> [ЗАДАНИЯ]
(1) Выпишите из текста интервью все различные словоформы, которые начинаются с «теле» (регистр не учитывается). Каждую укажите один раз, в порядке первого появления.
(2) Перепишите фрагмент текста интервью, который начинается словами «Накануне этого показа» и заканчивается словами «искусство — театр.». Замените в нём «спектакль» на «фильм».

Константин Богомолов: «Я не отношусь к своим спектаклям как к «плевку в вечность
Константин Богомолов: «Я
не отношусь к своим спектаклям как к «плевку в вечность»
Телеканал «Культура» 27 декабря в 15:00 покажет телевизионную
премьеру спектакля «Отцы и дети» в постановке Константина Богомолова.
Накануне этого показа мы встретились с молодым режиссер
— Как Вы относитесь к телетеатру и к тому, что Ваш
спектакль будет показан по телеканалу «Культура»?
— К телетеатру я отношусь как к одному из видов
творчества, и я очень рад, что мой спектакль «Отцы и дети» будет
показан по телеканалу «Культура». А телеверсии — это
единственная попытка зафиксировать самое эфемерное искусство — театр.
Другое дело, что, наверное, телеверсия никогда не передаст живой
театральной энергии, хотя и будет бесконечно пытаться приблизиться
к этому. Тем не менее, она очень ценна, потому что дает внятное
представление о том, что был или есть тот или иной спектакль.
— А задумка режиссера в телеверсии сохраняется? Или это
отличный от изначального спектакля продукт?

> [ПРЕДСТАВЛЕННЫЕ ДАННЫЕ]
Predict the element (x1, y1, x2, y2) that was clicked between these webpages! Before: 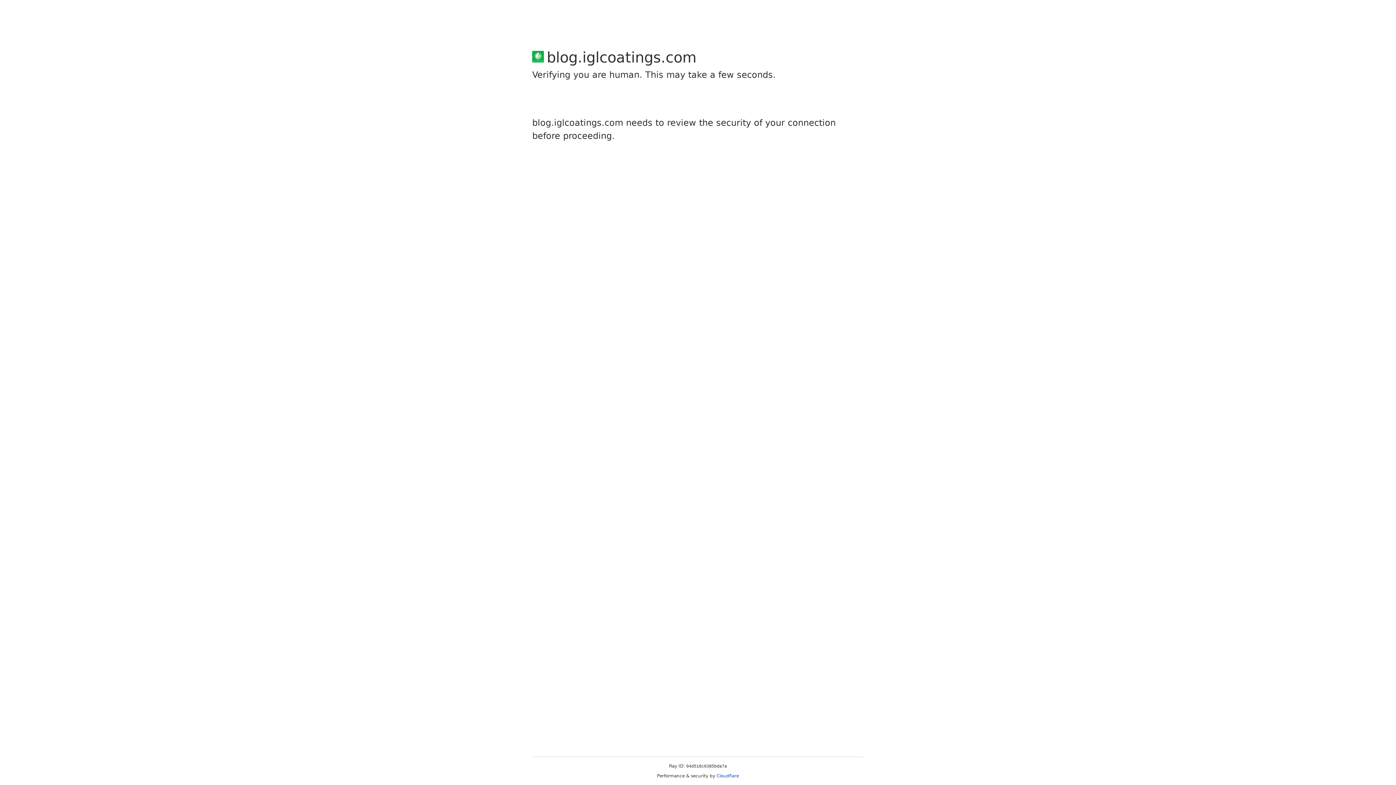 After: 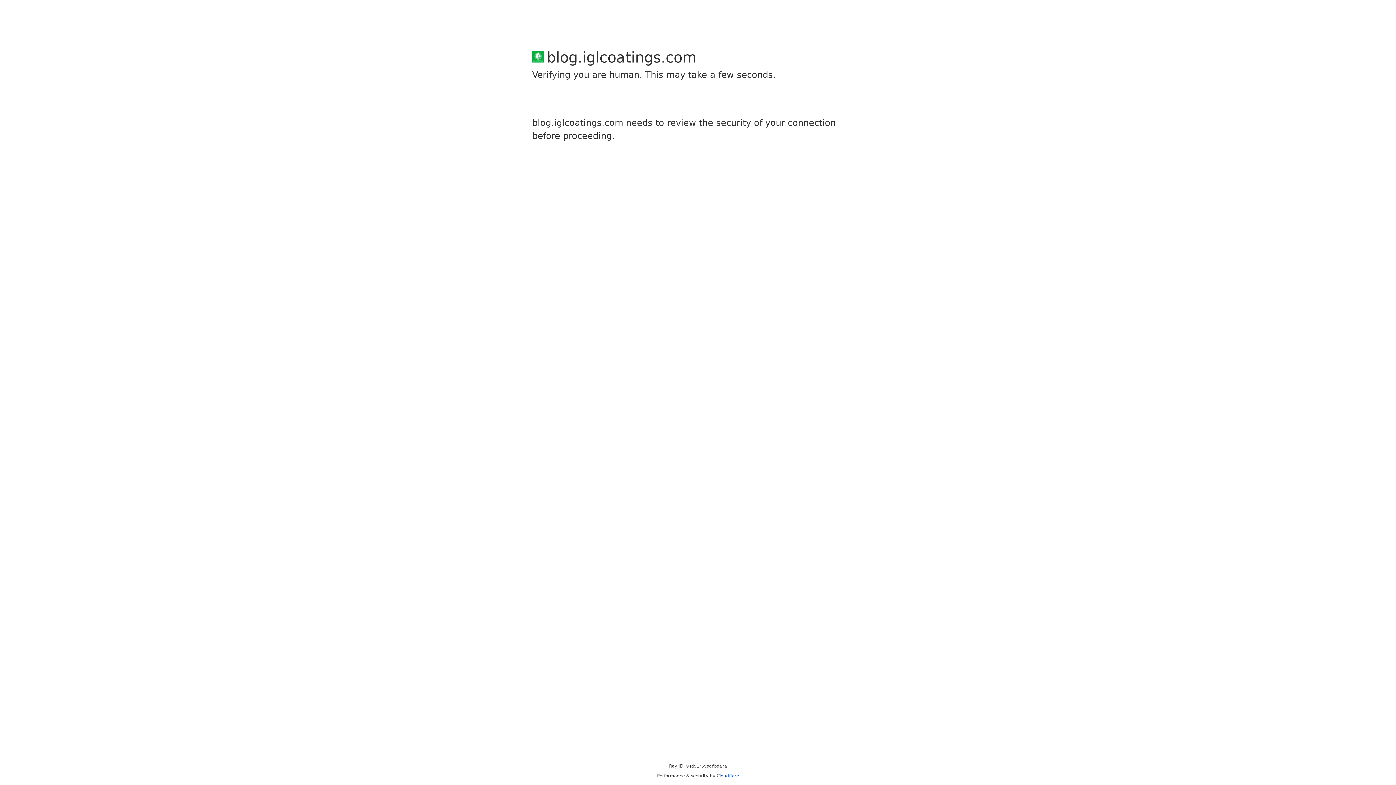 Action: label: Cloudflare bbox: (716, 773, 739, 778)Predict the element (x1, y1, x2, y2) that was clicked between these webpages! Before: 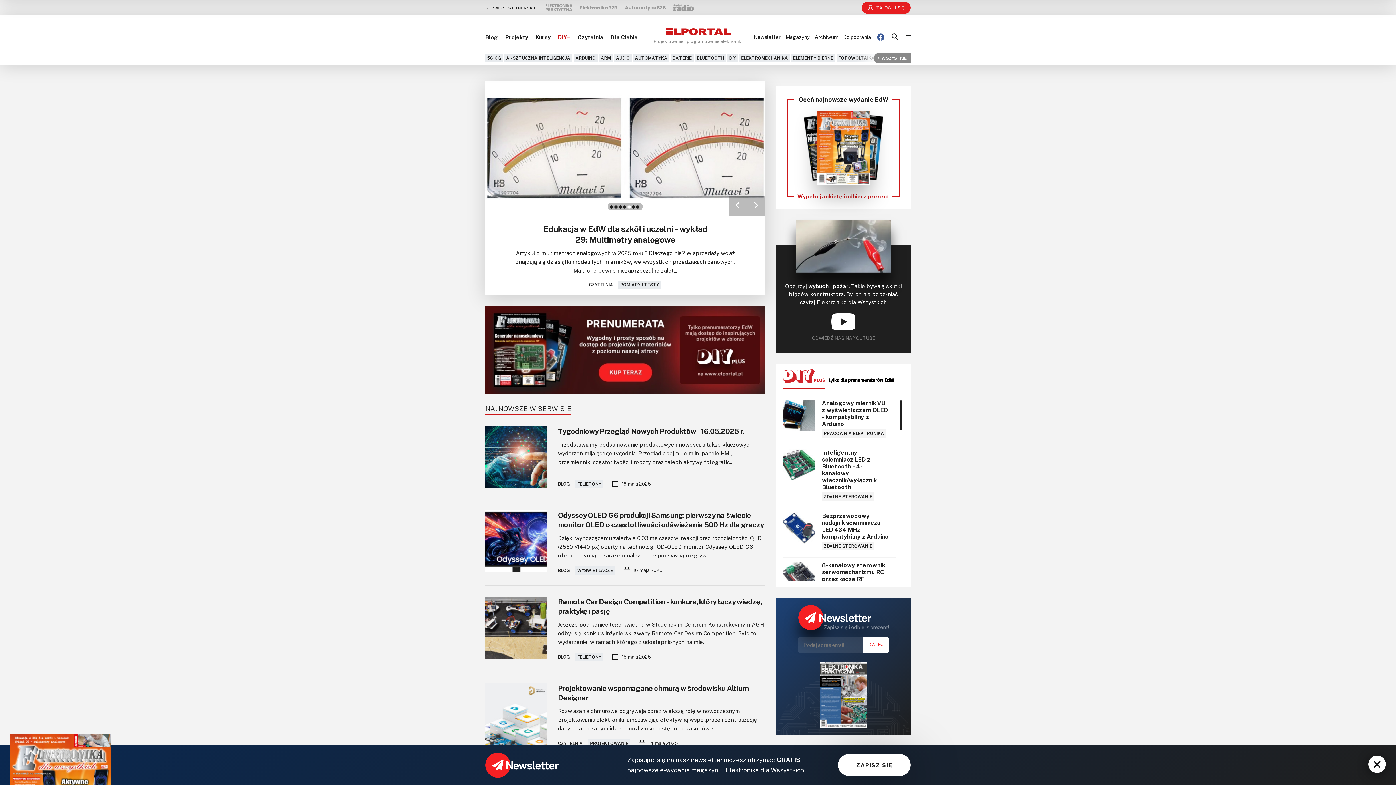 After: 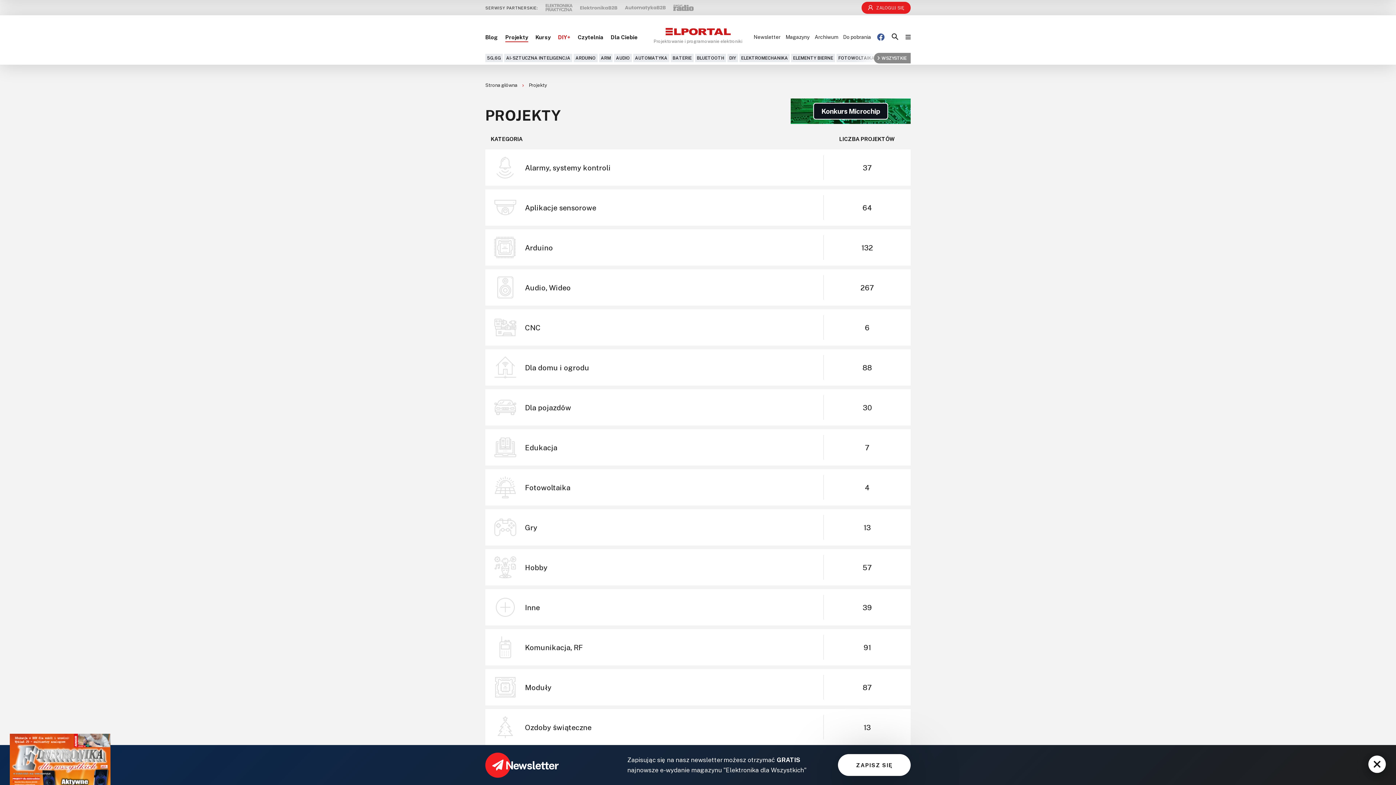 Action: bbox: (594, 282, 616, 287) label: PROJEKTY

> [ОТВЕТЫ К ЗАДАНИЯМ]
(1) Телеканал, телевизионную, телетеатру, телеканалу, телеверсии, телеверсия

(2)
Накануне этого показа мы встретились с молодым режиссер
— Как Вы относитесь к телетеатру и к тому, что Ваш
фильм будет показан по телеканалу «Культура»?
— К телетеатру я отношусь как к одному из видов
творчества, и я очень рад, что мой фильм «Отцы и дети» будет
показан по телеканалу «Культура». А телеверсии — это
единственная попытка зафиксировать самое эфемерное искусство — театр.